Massachusetts' second-largest utility NStar bypasses proposed Cape Wind project, opts instead to buy wind power from three wind farms in Massachusetts, Maine and New Hampshire to meet renewable power mandates
March 1, 2011
– The second-largest utility in Massachusetts has agreed to buy electricity from three wind power companies to help it meet renewable power mandates, but it won't be buying from a high-profile wind farm off the coast of Cape Cod.
On Friday, NStar filed contracts with the Department of Public Utilities to buy power from Hoosac Wind in Massachusetts, Groton Wind in New Hampshire and Blue Sky East in Maine.
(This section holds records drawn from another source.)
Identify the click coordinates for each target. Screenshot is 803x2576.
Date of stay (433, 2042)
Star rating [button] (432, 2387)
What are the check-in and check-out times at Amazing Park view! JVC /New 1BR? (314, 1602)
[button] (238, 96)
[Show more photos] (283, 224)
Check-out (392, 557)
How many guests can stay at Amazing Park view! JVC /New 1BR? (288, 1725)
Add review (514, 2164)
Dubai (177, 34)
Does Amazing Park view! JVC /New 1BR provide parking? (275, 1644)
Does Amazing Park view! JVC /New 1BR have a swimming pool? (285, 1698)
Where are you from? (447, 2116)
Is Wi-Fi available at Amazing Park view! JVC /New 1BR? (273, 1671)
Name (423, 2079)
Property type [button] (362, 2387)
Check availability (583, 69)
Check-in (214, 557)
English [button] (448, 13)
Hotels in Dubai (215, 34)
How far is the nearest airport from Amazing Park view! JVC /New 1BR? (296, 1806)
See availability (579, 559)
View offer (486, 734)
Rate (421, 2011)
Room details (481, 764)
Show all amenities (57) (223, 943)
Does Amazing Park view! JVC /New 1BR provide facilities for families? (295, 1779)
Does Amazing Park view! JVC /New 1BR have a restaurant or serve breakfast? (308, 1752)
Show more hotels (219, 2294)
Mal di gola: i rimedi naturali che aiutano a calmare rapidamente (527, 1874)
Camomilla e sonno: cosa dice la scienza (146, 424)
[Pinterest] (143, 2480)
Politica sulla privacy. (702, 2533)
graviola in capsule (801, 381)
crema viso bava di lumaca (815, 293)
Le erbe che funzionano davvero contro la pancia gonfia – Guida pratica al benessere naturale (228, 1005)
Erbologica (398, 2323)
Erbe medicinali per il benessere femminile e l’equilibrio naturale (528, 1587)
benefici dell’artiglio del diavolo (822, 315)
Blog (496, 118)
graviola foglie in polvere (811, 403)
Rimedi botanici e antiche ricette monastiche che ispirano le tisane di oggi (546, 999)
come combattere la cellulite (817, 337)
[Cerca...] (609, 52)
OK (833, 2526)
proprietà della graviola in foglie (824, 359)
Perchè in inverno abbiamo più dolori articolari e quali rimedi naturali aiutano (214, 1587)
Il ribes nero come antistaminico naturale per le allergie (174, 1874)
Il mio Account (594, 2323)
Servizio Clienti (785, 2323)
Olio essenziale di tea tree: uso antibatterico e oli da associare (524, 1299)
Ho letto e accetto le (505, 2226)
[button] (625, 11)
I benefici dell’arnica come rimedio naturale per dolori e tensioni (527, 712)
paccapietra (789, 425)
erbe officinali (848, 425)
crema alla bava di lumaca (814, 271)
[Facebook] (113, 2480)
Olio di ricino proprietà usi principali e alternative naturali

Cape Wind, the nation's first offshore wind farm, is still trying to find a buyer for half its power. It agreed last year to a 15-year deal to sell the first half to National Grid starting at 18.7 cents per kilowatt hour, and increasing 3.5 percent annually.
If Cape Wind doesn't sell the rest of its power within the next several months, it may be forced to move ahead with a project smaller than the 130-turbine, 468-megawatt wind farm planned in Nantucket Sound.
NStar is the only other Massachusetts utility big enough to buy a large portion of Cape Wind's power. Its three deals, if approved by state regulators, would eliminate any chance that it would buy all of the power Cape Wind still has on the market, though it could conceivably buy a portion of it.
Gov. Deval Patrick's administration has backed Cape Wind vigorously, but NStar said months ago it had decided to pursue cheaper renewable energy sources.
The three contracts NStar signed, ranging from 10 to 15 years, equal about 109 megawatts of power. The prices NStar has agreed to pay for the power weren't disclosed, and NStar said such pricing is confidential.
"The contracts represent a good value for onshore wind resources for our customers," said NStar spokeswoman Caroline Allen.
Cape Wind spokesman Mark Rodgers said the deals satisfy just a small part of the region's growing demand for renewable power, which exceeds what could be supplied by Cape Wind and all planned land wind and solar projects combined.
"Today's announcement represents only a modest portion of the total quantity of clean power that will need to be purchased," he said.
"We remain confident that the unique features of Cape Wind, such as strong production during times of peak electric demand and its close proximity to a region that needs its electricity, will continue to make it attractive to other potential buyers," Rodgers said.
NStar signed all three contracts Dec. 23 and filed them within a required 60-day window Friday. NStar is asking state regulators to approve the contracts within 180 days.
Though the prices on the recent deals weren't disclosed, a 10-year deal NStar has with TransCanada to buy power from a Maine wind farm is a flat 10.5 cents per kilowatt hour.
The three new contracts represent about 1.6 percent of NStar's demand, and the utility is required to secure 3 percent of its electricity demand through long-term contracts with renewable power producers by mid-2014. The company will be trying to secure more deals to meet that requirement in the coming years, Allen said.
According to court filings, the roughly 29-megawatt Hoosac project, in Monroe, Mass., and Florida, Mass., is set to be running by July 2012, the 32-megawatt Blue Sky East wind farm in Eastbrook, Maine, is scheduled to be operating by May 2012, and the 48-megawatt Groton project in Groton, N.H., is scheduled to be operating by December 2012.
The Blue Sky deal is for 15 years, while other two are both for 10. All are fixed-priced deals, meaning the price per kilowatt hour won't increase over time. The Hoosac and Groton projects are owned by the Spanish power utility Iberdrola SA. Blue Sky is owned by Boston-based First Wind.
In a separate transaction, NStar is also seeking approval for a merger with Northeast Utilities, which would create the largest utility in New England with 3.5 million electric and gas customers in three states.
Recent comments and court filings indicate NStar's decision about Cape Wind could be a factor when the merger goes before Massachusetts regulators.
For instance, just before he left office in December, the state's former energy chief, Ian Bowles, argued that large utility mergers needed a "new standard of review" that guarantees certain public benefits, including advancing "the development of the commonwealth's solar and offshore wind resources."
Cape Wind, which hopes to begin generating power by 2013, is by far the state's largest offshore wind and renewable power project and been repeatedly touted by officials as a cornerstone of its emerging renewable energy industry.
A spokeswoman for the state Department of Energy and Environmental Affairs declined to comment, citing the ongoing state review of the NStar merger with Northeast Utilites.
NStar's Allen also cited the merger review and said it would be inappropriate to comment on whether its recent contracts could affect it.
She did say the merger would be good for the state's renewable energy goals.
"A combined company will be better able to advocate on a national level and a state level for green policies," Allen said.